◆ What is asked:
• A. Which types of order does the Mr Left ruling passage name the MMT as making against him? List them.
• B. According to the Mr Left ruling passage, to whom does the Tribunal hold the duty of care is owed?
• C. Continue the Mr Left ruling passage from the point where it stops.

◆ Text block:
------------------------------

Counsel for Mr Left argued that negligence was not properly to be read as applying to all persons but only to those persons who, by their actions, had an existing duty and a standard of care to meet and it had to be demonstrated that the person stood in or had assumed a special relationship to the market, e.g., a director of a listed company or a licensed analyst. The Tribunal rejected such an interpretation and held that the section imposes a duty of care on all persons who choose to disseminate information that is likely to have an impact on the market and the duty of care is owed to the market.

The test in respect of negligence (which is objective) was in compiling and publishing the Report, did Mr Left exercise that level of care to avoid the inclusion of false or misleading information as to material facts that is realistically required of a reasonably prudent person carrying out the function of a market commentator or analyst? For the same reasons as above, the Tribunal found that Mr Left had been negligent.

Orders imposed

On 19 October 2016, the MMT made a cold shoulder order against Mr Left that he be banned from trading securities in Hong Kong for the maximum period of five years, a cease and desist order and a disgorgement order that Mr Left is to return the profit of HK$1,596,240 from shorting shares of Evergrande and to pay the SFC’s investigation and legal costs.

------------------------------

◆ Extracted entries:
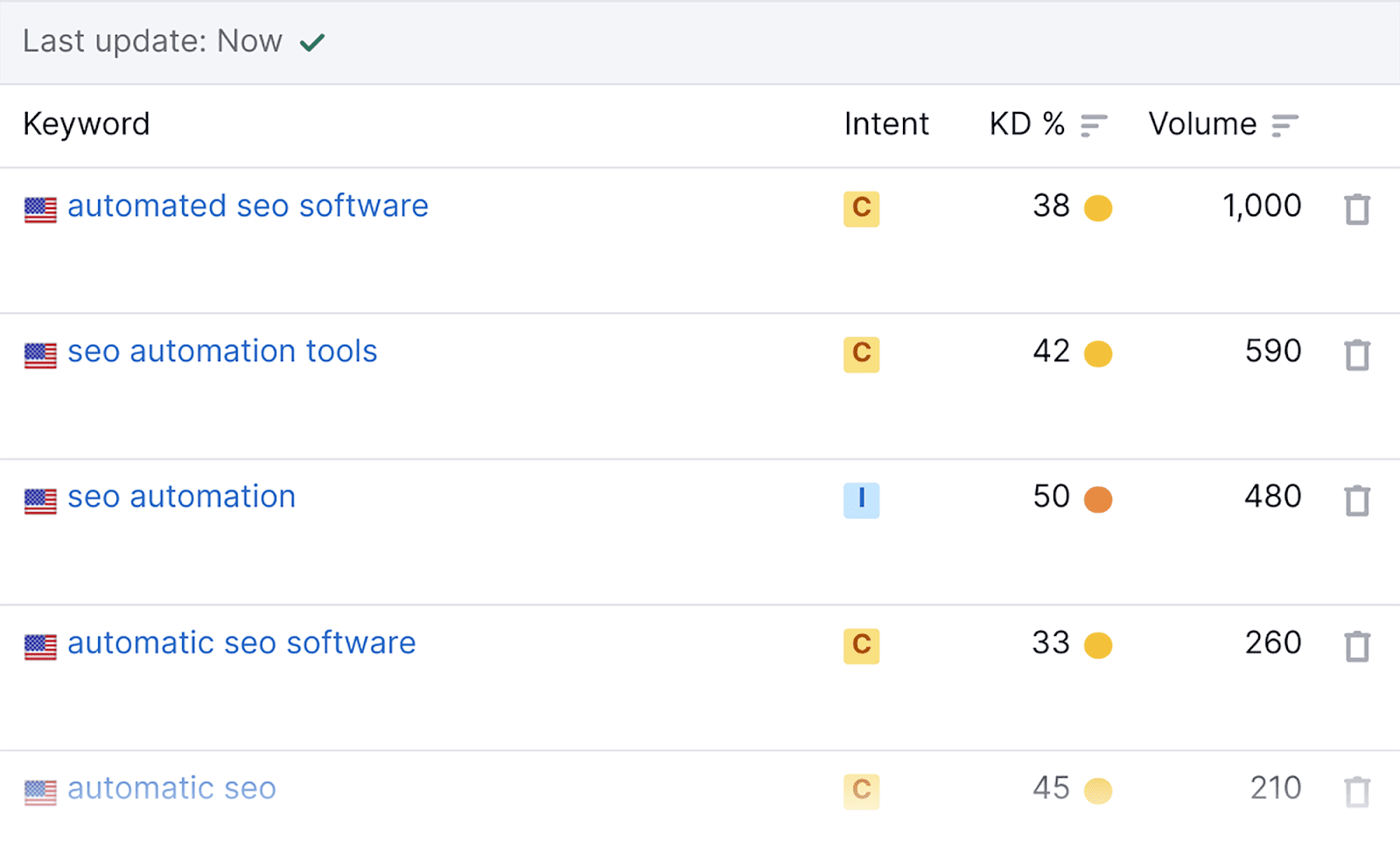Remove the 'seo automation' keyword

point(1357,500)
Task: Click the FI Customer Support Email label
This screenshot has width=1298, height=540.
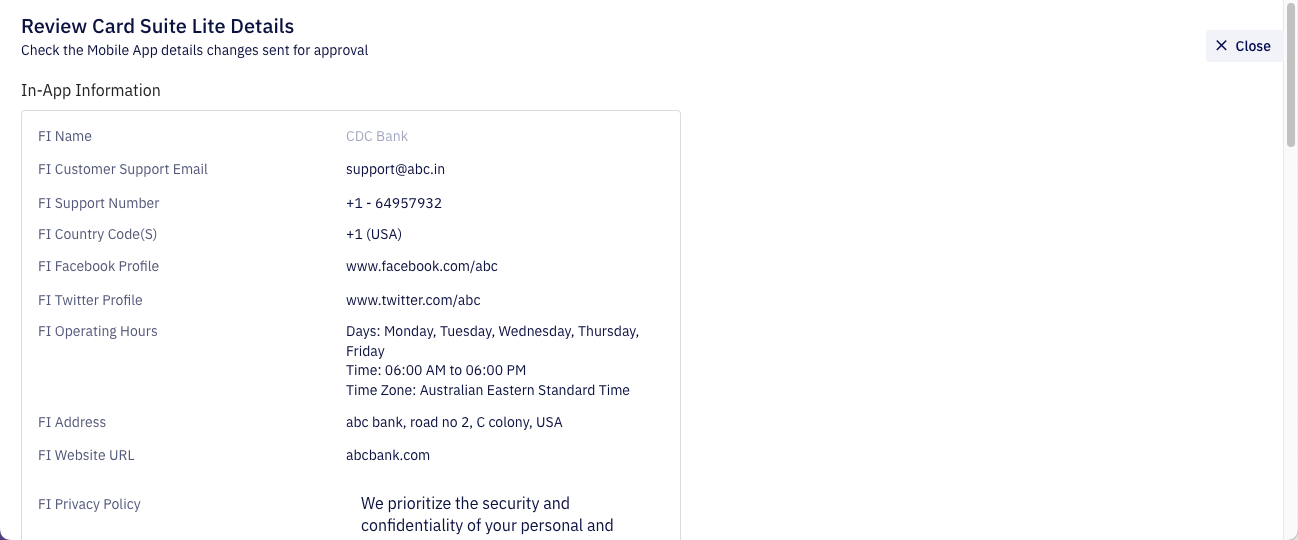Action: click(123, 169)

------------------------------

◆ Task results:
• A.
- Cold shoulder order
- Cease and desist order
- Disgorgement order

• B. The duty of care is owed to the market.

• C.
As the Tribunal emphasised in its ruling, the purpose of s.277(1) is to protect the investing public by ensuring that information placed before it is not false or misleading to a material fact. It can be readily appreciated that if a person who disseminated information has knowledge (or is reckless, which is tantamount to knowledge in most cases) as to whether the information is false or misleading as to a material fact, then he should be found liable under s.277(1).

In relation to “negligent” dissemination, The Tribunal held that s.277(1) imposes a duty of care on all persons who choose to disseminate, or be concerned in the dissemination of, information that is likely to have an impact on the market and that duty of care is owed to the market.

However, the “negligence” aspect of the section (which does not depend on knowledge and is an objective test and standard) may potentially cast a net which is wide enough to catch genuine stock commentaries in relation to listed companies (especially those listed companies which are known to be notoriously problematic) which are subsequently found to have contained false or misleading statements.

This is the second case, after Moody’s case, which has impacted on the way commentaries can be made against listed companies. These two cases will likely make market commentators and analysts think and write carefully and act prudently when publishing commentaries against listed companies.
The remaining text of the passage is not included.